Pressesprecherin Sarah Huckabee Sanders wies zu Beginn ihrer Pressekonferenz darauf hin, dass sich am 25. September die Integration der Central High School in Little Rock (Arkansas), eines der wichtigsten Ereignisse im Kampf der Bürgerrechtsbewegung, zum 60. Mal jährt. Sie wehrte zahlreiche kritische Fragen zu Trumps Angriffen gegen NFL-Spieler mit der lächerlichen Behauptung ab, der Präsident sei „gegen niemanden“.

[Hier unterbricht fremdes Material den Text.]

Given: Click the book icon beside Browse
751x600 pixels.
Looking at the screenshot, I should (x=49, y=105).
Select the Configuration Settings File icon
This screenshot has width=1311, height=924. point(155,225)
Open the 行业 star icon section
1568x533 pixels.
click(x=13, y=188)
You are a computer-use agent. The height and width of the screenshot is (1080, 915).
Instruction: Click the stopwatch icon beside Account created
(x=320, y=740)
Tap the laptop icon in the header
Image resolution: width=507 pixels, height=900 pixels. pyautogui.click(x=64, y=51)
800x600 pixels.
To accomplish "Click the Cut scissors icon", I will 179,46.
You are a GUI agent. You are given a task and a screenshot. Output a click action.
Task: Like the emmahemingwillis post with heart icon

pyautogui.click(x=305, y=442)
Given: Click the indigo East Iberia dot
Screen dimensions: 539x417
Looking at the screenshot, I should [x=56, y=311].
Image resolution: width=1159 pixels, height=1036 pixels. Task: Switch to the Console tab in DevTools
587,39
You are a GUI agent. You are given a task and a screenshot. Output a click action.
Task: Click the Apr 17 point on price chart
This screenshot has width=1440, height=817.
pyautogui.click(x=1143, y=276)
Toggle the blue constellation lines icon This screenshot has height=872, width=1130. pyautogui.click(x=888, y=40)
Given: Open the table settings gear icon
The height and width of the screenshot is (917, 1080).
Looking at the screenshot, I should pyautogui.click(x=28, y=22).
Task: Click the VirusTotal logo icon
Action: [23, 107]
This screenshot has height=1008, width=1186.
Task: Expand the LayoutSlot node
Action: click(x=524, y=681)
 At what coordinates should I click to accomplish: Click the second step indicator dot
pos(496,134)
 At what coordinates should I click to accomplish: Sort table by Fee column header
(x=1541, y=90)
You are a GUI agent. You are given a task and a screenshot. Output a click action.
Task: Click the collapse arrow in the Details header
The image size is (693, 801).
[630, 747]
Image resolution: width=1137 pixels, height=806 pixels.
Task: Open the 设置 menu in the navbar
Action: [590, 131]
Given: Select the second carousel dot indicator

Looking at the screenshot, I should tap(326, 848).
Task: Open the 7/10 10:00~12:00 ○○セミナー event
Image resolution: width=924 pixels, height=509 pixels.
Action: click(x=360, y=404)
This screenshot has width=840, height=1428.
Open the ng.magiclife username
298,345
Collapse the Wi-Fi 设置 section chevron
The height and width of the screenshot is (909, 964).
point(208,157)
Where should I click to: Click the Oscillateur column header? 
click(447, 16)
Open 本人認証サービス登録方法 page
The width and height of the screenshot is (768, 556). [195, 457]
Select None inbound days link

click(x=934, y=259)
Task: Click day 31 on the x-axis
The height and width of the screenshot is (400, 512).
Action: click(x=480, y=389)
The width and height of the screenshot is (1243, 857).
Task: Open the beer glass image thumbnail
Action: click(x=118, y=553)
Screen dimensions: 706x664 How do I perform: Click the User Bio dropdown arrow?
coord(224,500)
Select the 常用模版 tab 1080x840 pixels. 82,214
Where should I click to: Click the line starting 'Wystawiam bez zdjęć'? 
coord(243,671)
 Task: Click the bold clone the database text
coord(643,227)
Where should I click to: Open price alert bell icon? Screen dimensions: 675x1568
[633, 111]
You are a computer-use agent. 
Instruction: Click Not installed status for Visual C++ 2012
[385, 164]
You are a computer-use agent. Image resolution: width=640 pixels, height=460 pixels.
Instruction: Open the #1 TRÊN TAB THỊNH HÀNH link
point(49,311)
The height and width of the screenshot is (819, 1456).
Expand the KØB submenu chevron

Dies ist jedoch nur politisches Theater. Die wahren Ziele der Trump-Regierung sind die gleichen wie zuvor: militärische Aufrüstung, das Provozieren von Krisen, die zu einem offenen Krieg gegen Nordkorea, China, den Iran und Russland eskalieren könnten, Angriffe auf die demokratischen Rechte der Arbeiterklasse und die Zerstörung von Sozialprogrammen wie Medicaid, Medicare und Social Security.

Die Reaktion der NFL-Spieler ist ein politisch gutes Zeichen. Sie hat sowohl die Trump-Regierung als auch ihre liberalen „Kritiker“ erschüttert, die beide den Klasseninteressen der Wall Street verpflichtet sind. Doch der Sieg über diese Regierung erfordert mehr als nur instinktiven und politisch unausgereiften Widerstand, nämlich den Aufbau einer politischen Bewegung der Arbeiterklasse mit dem Ziel, die Kontrolle der Wirtschafts- und Finanzoligarchie zu beenden und ihre eigenen sozialen Interessen - u.a. Arbeitsplätze, einen angemessenen Lebensstandard, Sozialleistungen, demokratische Rechte und Frieden - mittels eines sozialistischen Programms durchzusetzen. Nur die Entwicklung eines solchen Klassenprogramms kann als Gegengewicht zu der Mobilisierung ultrarechter und faschistischer Demagogen dienen und die gesamte Arbeiterklasse über alle Grenzen von Hautfarbe und Herkunft in einem gemeinsamen Kampf für soziale Gleichheit vereinen.